Mobile Photography on a whole new level
Today when we hear the term "mobile photography" it has become synonymous with mobile phone photography. But what one photographer has done, takes that term to a whole new level.
If you are looking to think outside the box and experiment with your photography, then you have to see this photographer's work. Talk about getting back to the basics. Mobograf Contributor, Ian Goodman, posted an outstanding video about a photographer's journey in the forum section that we just had to post here. Photographer Ian Ruhter took his life savings and converted a delivery truck into a giant camera. Talk about mobile photography in a new way! But that wasn't it. What he captures are giant images with silver and light using an old photographic technique called a wet plate collodion process.

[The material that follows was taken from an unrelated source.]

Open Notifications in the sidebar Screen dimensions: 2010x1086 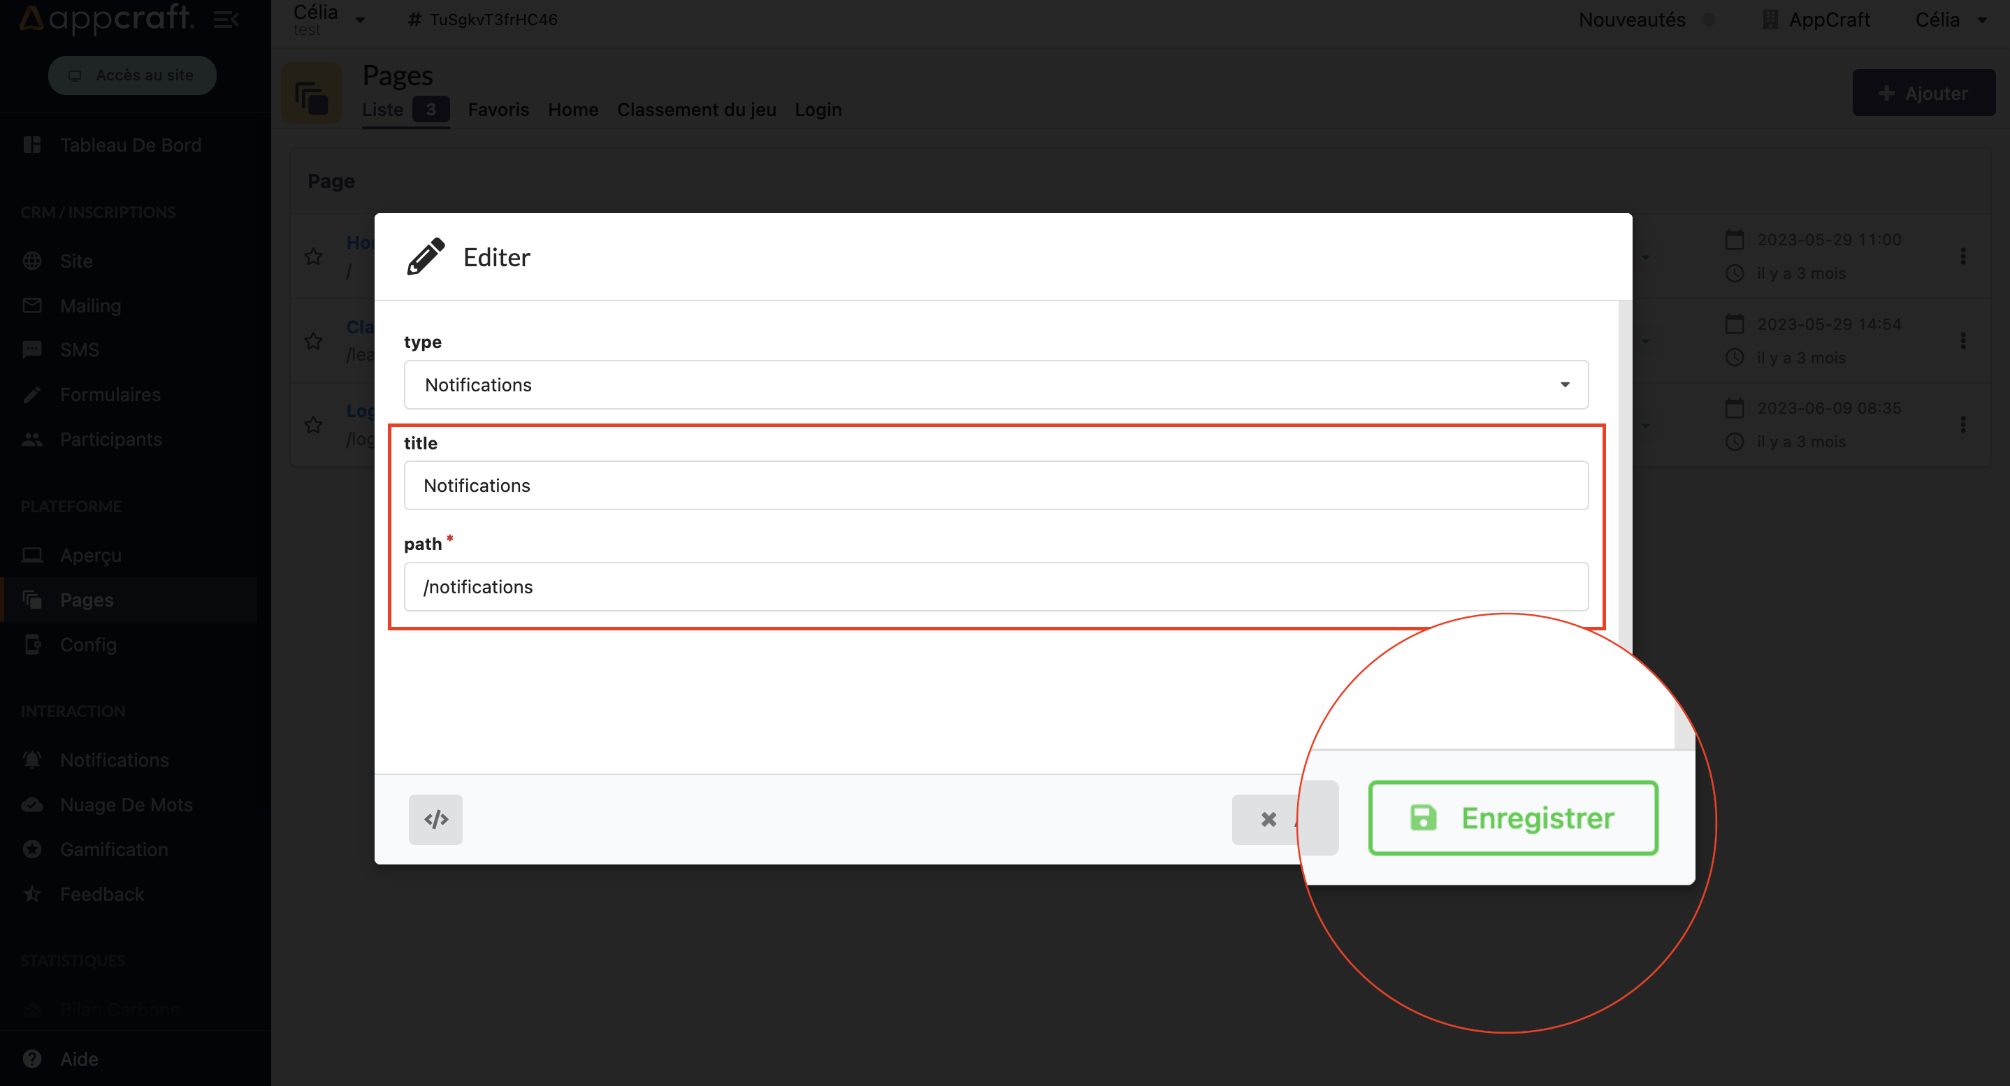click(x=114, y=759)
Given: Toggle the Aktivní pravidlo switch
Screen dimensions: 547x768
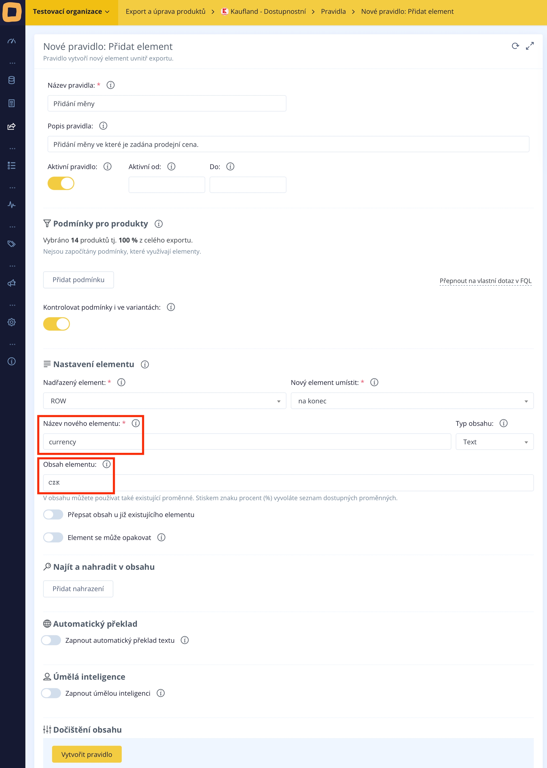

If you are new to photography, the collodion process is considered an early photographic process. It requires a plate to be coated in silver nitrate, and then sensitized, exposed, and developed before the plate dries. The process was introduced in the 1850s and by the end of that decade it had almost entirely replaced the first practical photographic process, the daguerreotype, this all according to Wikipedia.
But that wasn't it. Ruhter took it one step further and went out to recreate motion photography captured on wet plates. A process that hasn't been attempted since Eadweard J. Muybridge first did it in the 1800 with his revolutionary horse motion capture (You may remember the Google Doodle article on MoboGraf).
As of May 1st, Ruhter has begun shooting in Los Angeles and we hope to meet up with him for a MoboGraf exclusive before he heads east. Stay tuned for more info.
The possibilities are endless. MoboGraf encourages the artist in you to think outside the box and experiment with your photography. That is the true essence of art!